▸ **What needs to be done**:
From the first entry to the last, repeat them all exactly.

::: Data under study

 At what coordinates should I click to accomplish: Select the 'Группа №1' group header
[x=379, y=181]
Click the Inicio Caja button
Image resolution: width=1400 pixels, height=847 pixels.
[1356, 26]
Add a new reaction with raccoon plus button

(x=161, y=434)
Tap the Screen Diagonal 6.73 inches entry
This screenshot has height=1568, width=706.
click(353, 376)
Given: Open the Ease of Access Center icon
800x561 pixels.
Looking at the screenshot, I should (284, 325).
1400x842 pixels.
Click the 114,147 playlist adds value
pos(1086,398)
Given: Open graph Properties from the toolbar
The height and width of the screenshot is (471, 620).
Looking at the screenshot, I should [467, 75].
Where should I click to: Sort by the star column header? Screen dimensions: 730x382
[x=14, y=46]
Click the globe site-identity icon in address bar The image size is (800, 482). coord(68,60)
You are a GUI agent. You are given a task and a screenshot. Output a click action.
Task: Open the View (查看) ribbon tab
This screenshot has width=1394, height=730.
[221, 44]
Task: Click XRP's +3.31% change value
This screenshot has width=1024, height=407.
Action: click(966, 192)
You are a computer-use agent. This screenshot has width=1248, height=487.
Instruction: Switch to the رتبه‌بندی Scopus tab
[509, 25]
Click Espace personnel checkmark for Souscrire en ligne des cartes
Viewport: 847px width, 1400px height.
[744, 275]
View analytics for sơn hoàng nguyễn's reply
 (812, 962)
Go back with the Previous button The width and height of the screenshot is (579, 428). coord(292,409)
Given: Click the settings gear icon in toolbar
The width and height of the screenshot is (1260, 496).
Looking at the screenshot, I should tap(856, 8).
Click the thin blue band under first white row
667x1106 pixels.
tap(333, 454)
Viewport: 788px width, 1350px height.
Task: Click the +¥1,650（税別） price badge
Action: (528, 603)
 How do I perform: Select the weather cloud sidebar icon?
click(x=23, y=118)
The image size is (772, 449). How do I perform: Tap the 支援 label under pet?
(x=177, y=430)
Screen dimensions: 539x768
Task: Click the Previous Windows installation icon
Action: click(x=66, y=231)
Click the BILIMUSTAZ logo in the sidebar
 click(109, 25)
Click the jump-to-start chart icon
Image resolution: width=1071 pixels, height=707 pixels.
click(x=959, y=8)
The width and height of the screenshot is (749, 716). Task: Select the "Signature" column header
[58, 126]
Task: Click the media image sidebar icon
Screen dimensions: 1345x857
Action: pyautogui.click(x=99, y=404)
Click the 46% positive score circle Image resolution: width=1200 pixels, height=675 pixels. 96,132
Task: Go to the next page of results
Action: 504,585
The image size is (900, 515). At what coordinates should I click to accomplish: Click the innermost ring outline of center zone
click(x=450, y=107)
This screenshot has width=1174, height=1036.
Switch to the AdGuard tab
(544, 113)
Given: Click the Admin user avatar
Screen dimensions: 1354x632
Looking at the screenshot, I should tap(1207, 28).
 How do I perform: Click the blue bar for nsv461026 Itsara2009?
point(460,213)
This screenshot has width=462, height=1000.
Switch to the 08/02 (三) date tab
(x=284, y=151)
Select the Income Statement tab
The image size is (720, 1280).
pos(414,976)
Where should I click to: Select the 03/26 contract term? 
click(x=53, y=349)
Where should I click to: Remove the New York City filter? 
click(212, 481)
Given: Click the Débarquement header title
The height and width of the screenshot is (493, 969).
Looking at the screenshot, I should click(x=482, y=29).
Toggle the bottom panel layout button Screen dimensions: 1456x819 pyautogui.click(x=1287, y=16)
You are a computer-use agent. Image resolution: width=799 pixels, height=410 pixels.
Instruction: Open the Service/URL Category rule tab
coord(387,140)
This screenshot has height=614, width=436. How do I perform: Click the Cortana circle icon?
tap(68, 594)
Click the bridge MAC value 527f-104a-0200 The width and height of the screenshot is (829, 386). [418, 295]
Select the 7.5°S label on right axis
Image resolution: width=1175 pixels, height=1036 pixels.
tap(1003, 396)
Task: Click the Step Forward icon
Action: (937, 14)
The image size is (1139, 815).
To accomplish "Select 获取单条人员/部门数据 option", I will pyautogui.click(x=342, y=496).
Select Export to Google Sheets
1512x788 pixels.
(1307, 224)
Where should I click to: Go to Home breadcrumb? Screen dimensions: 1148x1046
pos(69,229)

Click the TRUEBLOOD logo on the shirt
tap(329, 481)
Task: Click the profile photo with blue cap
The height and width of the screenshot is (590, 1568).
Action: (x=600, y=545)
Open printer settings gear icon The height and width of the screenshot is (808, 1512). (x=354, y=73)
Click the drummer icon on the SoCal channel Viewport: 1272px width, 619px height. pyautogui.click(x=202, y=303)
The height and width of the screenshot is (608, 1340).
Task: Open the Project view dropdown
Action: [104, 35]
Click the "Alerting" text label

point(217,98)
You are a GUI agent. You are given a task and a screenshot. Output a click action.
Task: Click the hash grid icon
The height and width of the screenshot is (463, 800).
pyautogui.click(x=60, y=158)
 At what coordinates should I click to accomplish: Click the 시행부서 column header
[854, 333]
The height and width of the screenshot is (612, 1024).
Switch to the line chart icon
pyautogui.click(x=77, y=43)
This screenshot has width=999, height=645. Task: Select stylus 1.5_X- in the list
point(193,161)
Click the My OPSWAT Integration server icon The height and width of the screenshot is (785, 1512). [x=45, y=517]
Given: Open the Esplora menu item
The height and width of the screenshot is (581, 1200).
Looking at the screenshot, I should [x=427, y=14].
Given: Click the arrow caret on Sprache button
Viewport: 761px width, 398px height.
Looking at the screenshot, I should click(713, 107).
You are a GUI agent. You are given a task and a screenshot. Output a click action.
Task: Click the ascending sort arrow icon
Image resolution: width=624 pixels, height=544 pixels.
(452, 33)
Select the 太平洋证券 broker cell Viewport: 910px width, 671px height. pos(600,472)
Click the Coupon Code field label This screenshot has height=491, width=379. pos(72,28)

::::::

▸ **Result of the task**:
 At what coordinates should I click to accomplish: Select the 'Группа №1' group header
[x=379, y=181]
Click the Inicio Caja button
Image resolution: width=1400 pixels, height=847 pixels.
[1356, 26]
Add a new reaction with raccoon plus button

(x=161, y=434)
Tap the Screen Diagonal 6.73 inches entry
This screenshot has height=1568, width=706.
click(353, 376)
Given: Open the Ease of Access Center icon
800x561 pixels.
Looking at the screenshot, I should (284, 325).
1400x842 pixels.
Click the 114,147 playlist adds value
pos(1086,398)
Given: Open graph Properties from the toolbar
The height and width of the screenshot is (471, 620).
Looking at the screenshot, I should [467, 75].
Where should I click to: Sort by the star column header? Screen dimensions: 730x382
[x=14, y=46]
Click the globe site-identity icon in address bar The image size is (800, 482). coord(68,60)
You are a GUI agent. You are given a task and a screenshot. Output a click action.
Task: Open the View (查看) ribbon tab
This screenshot has width=1394, height=730.
[221, 44]
Task: Click XRP's +3.31% change value
This screenshot has width=1024, height=407.
Action: click(966, 192)
You are a computer-use agent. This screenshot has width=1248, height=487.
Instruction: Switch to the رتبه‌بندی Scopus tab
[509, 25]
Click Espace personnel checkmark for Souscrire en ligne des cartes
Viewport: 847px width, 1400px height.
[744, 275]
View analytics for sơn hoàng nguyễn's reply
 (812, 962)
Go back with the Previous button The width and height of the screenshot is (579, 428). coord(292,409)
Given: Click the settings gear icon in toolbar
The width and height of the screenshot is (1260, 496).
Looking at the screenshot, I should tap(856, 8).
Click the thin blue band under first white row
667x1106 pixels.
tap(333, 454)
Viewport: 788px width, 1350px height.
Task: Click the +¥1,650（税別） price badge
Action: (528, 603)
 How do I perform: Select the weather cloud sidebar icon?
click(x=23, y=118)
The image size is (772, 449). How do I perform: Tap the 支援 label under pet?
(x=177, y=430)
Screen dimensions: 539x768
Task: Click the Previous Windows installation icon
Action: click(x=66, y=231)
Click the BILIMUSTAZ logo in the sidebar
 click(109, 25)
Click the jump-to-start chart icon
Image resolution: width=1071 pixels, height=707 pixels.
click(x=959, y=8)
The width and height of the screenshot is (749, 716). Task: Select the "Signature" column header
[58, 126]
Task: Click the media image sidebar icon
Screen dimensions: 1345x857
Action: pyautogui.click(x=99, y=404)
Click the 46% positive score circle Image resolution: width=1200 pixels, height=675 pixels. 96,132
Task: Go to the next page of results
Action: 504,585
The image size is (900, 515). At what coordinates should I click to accomplish: Click the innermost ring outline of center zone
click(x=450, y=107)
This screenshot has width=1174, height=1036.
Switch to the AdGuard tab
(544, 113)
Given: Click the Admin user avatar
Screen dimensions: 1354x632
Looking at the screenshot, I should tap(1207, 28).
 How do I perform: Click the blue bar for nsv461026 Itsara2009?
point(460,213)
This screenshot has width=462, height=1000.
Switch to the 08/02 (三) date tab
(x=284, y=151)
Select the Income Statement tab
The image size is (720, 1280).
pos(414,976)
Where should I click to: Select the 03/26 contract term? 
click(x=53, y=349)
Where should I click to: Remove the New York City filter? 
click(212, 481)
Given: Click the Débarquement header title
The height and width of the screenshot is (493, 969).
Looking at the screenshot, I should click(x=482, y=29).
Toggle the bottom panel layout button Screen dimensions: 1456x819 pyautogui.click(x=1287, y=16)
You are a computer-use agent. Image resolution: width=799 pixels, height=410 pixels.
Instruction: Open the Service/URL Category rule tab
coord(387,140)
This screenshot has height=614, width=436. How do I perform: Click the Cortana circle icon?
tap(68, 594)
Click the bridge MAC value 527f-104a-0200 The width and height of the screenshot is (829, 386). [418, 295]
Select the 7.5°S label on right axis
Image resolution: width=1175 pixels, height=1036 pixels.
tap(1003, 396)
Task: Click the Step Forward icon
Action: (937, 14)
The image size is (1139, 815).
To accomplish "Select 获取单条人员/部门数据 option", I will pyautogui.click(x=342, y=496).
Select Export to Google Sheets
1512x788 pixels.
(1307, 224)
Where should I click to: Go to Home breadcrumb? Screen dimensions: 1148x1046
pos(69,229)

Click the TRUEBLOOD logo on the shirt
tap(329, 481)
Task: Click the profile photo with blue cap
The height and width of the screenshot is (590, 1568).
Action: (x=600, y=545)
Open printer settings gear icon The height and width of the screenshot is (808, 1512). (x=354, y=73)
Click the drummer icon on the SoCal channel Viewport: 1272px width, 619px height. pyautogui.click(x=202, y=303)
The height and width of the screenshot is (608, 1340).
Task: Open the Project view dropdown
Action: [104, 35]
Click the "Alerting" text label

point(217,98)
You are a GUI agent. You are given a task and a screenshot. Output a click action.
Task: Click the hash grid icon
The height and width of the screenshot is (463, 800).
pyautogui.click(x=60, y=158)
 At what coordinates should I click to accomplish: Click the 시행부서 column header
[854, 333]
The height and width of the screenshot is (612, 1024).
Switch to the line chart icon
pyautogui.click(x=77, y=43)
This screenshot has width=999, height=645. Task: Select stylus 1.5_X- in the list
point(193,161)
Click the My OPSWAT Integration server icon The height and width of the screenshot is (785, 1512). [x=45, y=517]
Given: Open the Esplora menu item
The height and width of the screenshot is (581, 1200).
Looking at the screenshot, I should [x=427, y=14].
Given: Click the arrow caret on Sprache button
Viewport: 761px width, 398px height.
Looking at the screenshot, I should click(713, 107).
You are a GUI agent. You are given a task and a screenshot. Output a click action.
Task: Click the ascending sort arrow icon
Image resolution: width=624 pixels, height=544 pixels.
(452, 33)
Select the 太平洋证券 broker cell Viewport: 910px width, 671px height. pos(600,472)
Click the Coupon Code field label This screenshot has height=491, width=379. pos(72,28)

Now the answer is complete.